At each time step t, the new hidden state h_t depends on the previous hidden state h_(t-1) and the current input x_t. This is the recurrence relation that gives RNNs their name. The final hidden state h_T theoretically summarizes the entire sequence.

5.2

The Vanishing Gradient Problem

Here's the critical failure of basic RNNs: during backpropagation, gradients must travel back through every time step. If the gradient gets multiplied by a number less than 1 at each step (which the tanh activation tends to cause), it shrinks exponentially. After 50 steps, the gradient is essentially zero — the model has completely forgotten the beginning of the sequence.

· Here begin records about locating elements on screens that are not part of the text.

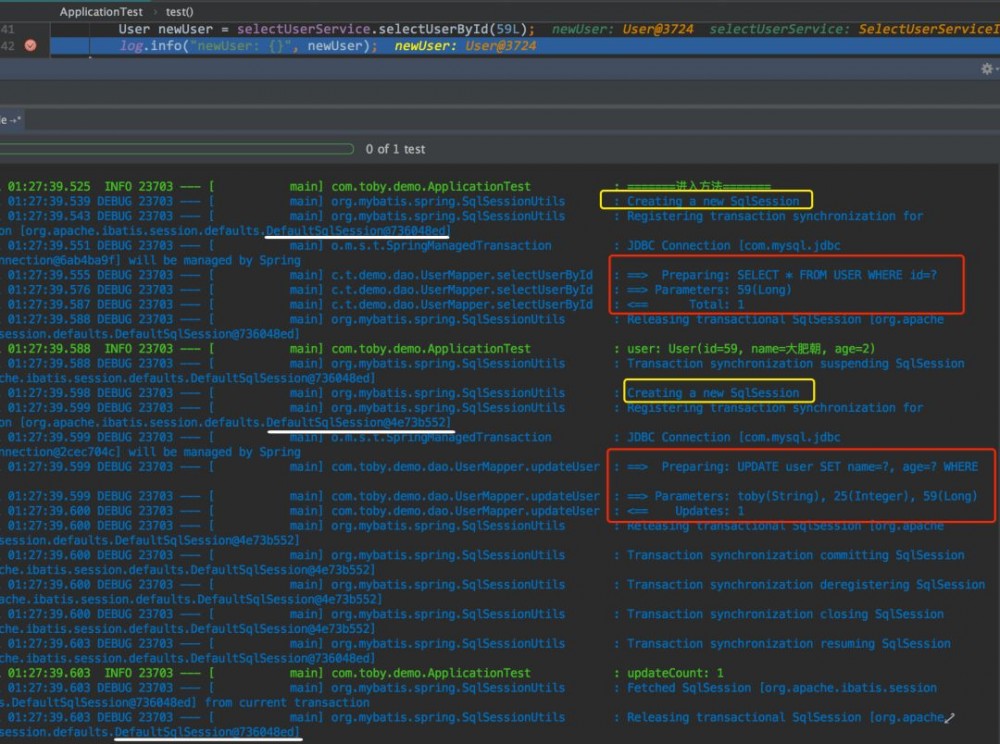1000x744 pixels.
Task: Click the 'updateCount: 1' log entry
Action: click(x=675, y=673)

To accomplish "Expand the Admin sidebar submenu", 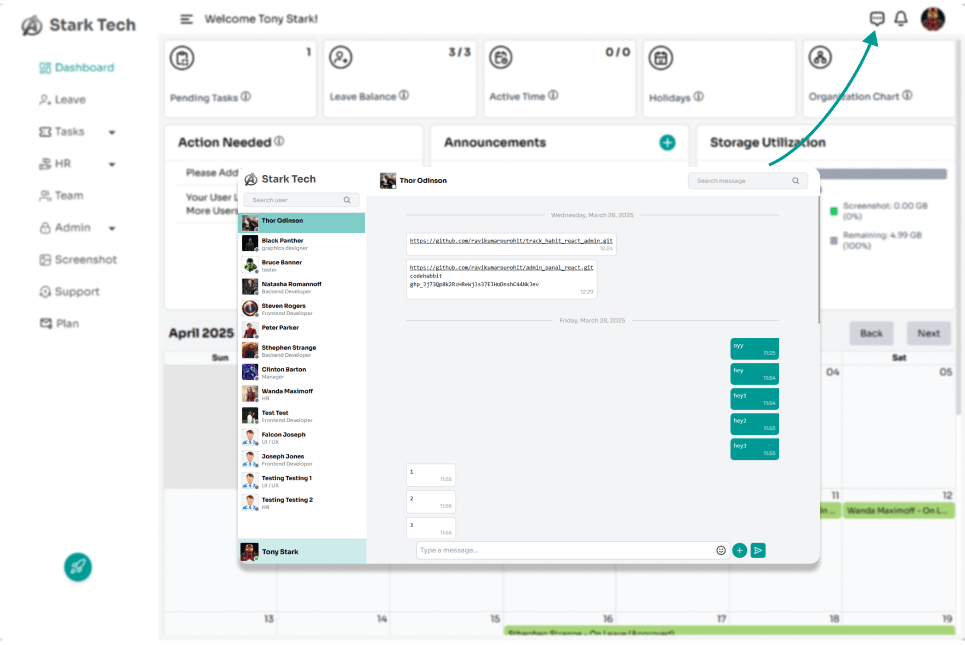I will point(112,228).
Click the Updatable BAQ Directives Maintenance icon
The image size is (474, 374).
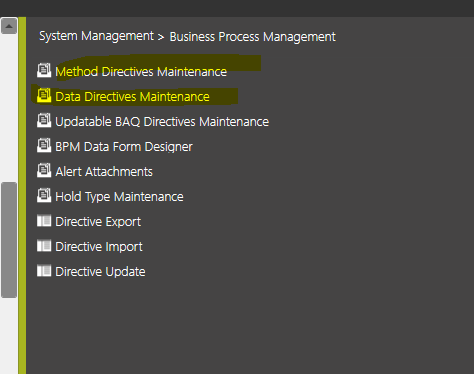[x=44, y=120]
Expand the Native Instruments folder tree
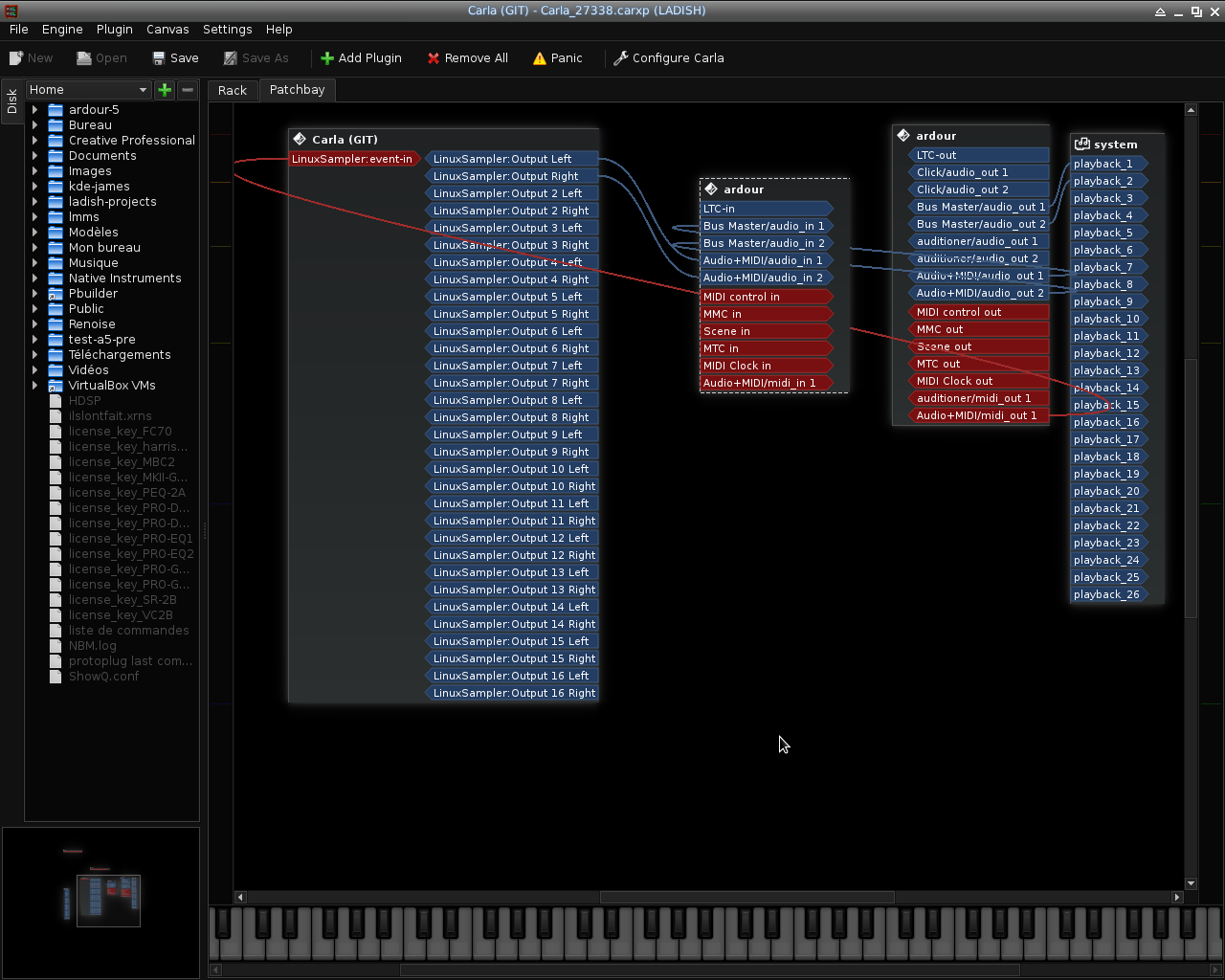The width and height of the screenshot is (1225, 980). tap(35, 278)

Think of it like a game of telephone: you whisper a message through 50 people. By the end, the original message is unrecognizable. RNNs have the same problem — they simply cannot learn long-range dependencies like "The keys that were on the table near the window in the living room of the old house [were/was] rusty" (which "were" or "was" — depends on "keys" 20 words back).

5.3

LSTMs: Long Short-Term Memory

LSTMs (Hochreiter & Schmidhuber, 1997) solve the vanishing gradient problem with a brilliant architectural trick: a separate "cell state" that runs alongside the hidden state, with explicit mechanisms (gates) controlling what information flows through.

The Three LSTM Gates

Forget gate: "Should I erase anything from my memory?" — sigmoid(W_f * [h_{t-1}, x_t]). Output near 0 = forget, near 1 = keep. Example: when reading a new paragraph, forget the previous paragraph's topic.
Input gate: "What new information should I store?" — sigmoid(W_i * [...]) controls which values to update. tanh(W_c * [...]) creates candidate values to add.
Output gate: "What should I output from my memory right now?" — controls which parts of the cell state become the hidden state h_t passed to the next layer or output.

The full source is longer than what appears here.